[[ Data section open ]]
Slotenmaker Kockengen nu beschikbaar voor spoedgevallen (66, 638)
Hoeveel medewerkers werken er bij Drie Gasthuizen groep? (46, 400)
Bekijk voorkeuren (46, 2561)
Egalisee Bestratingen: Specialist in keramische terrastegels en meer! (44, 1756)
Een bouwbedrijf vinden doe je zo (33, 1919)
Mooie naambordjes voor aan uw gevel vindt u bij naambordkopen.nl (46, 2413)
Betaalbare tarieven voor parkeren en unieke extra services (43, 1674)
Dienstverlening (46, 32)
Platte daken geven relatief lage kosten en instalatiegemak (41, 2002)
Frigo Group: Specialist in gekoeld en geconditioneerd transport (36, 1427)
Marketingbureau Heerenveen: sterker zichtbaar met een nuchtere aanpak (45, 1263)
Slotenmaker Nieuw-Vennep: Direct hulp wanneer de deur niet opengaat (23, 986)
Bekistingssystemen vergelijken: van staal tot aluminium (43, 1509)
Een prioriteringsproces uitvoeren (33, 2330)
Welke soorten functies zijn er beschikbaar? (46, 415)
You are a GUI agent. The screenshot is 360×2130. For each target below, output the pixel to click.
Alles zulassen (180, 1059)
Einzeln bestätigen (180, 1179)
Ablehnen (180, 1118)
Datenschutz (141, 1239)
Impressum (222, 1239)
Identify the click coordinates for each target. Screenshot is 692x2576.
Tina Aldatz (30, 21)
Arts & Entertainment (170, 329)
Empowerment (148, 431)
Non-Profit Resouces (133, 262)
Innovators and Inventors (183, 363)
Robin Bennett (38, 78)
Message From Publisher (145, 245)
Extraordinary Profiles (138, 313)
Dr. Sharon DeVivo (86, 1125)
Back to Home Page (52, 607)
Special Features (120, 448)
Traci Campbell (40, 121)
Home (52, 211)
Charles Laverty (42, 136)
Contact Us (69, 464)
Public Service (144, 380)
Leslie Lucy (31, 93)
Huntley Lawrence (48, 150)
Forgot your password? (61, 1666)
[[ Data section closed ]]
▶ [Try it]
Beginning at the line that holds "Arts & Entertainment (170, 329)", reproduce each line of the records above down to and including the last one.

▶ [The completed task]
Arts & Entertainment (170, 329)
Empowerment (148, 431)
Non-Profit Resouces (133, 262)
Innovators and Inventors (183, 363)
Robin Bennett (38, 78)
Message From Publisher (145, 245)
Extraordinary Profiles (138, 313)
Dr. Sharon DeVivo (86, 1125)
Back to Home Page (52, 607)
Special Features (120, 448)
Traci Campbell (40, 121)
Home (52, 211)
Charles Laverty (42, 136)
Contact Us (69, 464)
Public Service (144, 380)
Leslie Lucy (31, 93)
Huntley Lawrence (48, 150)
Forgot your password? (61, 1666)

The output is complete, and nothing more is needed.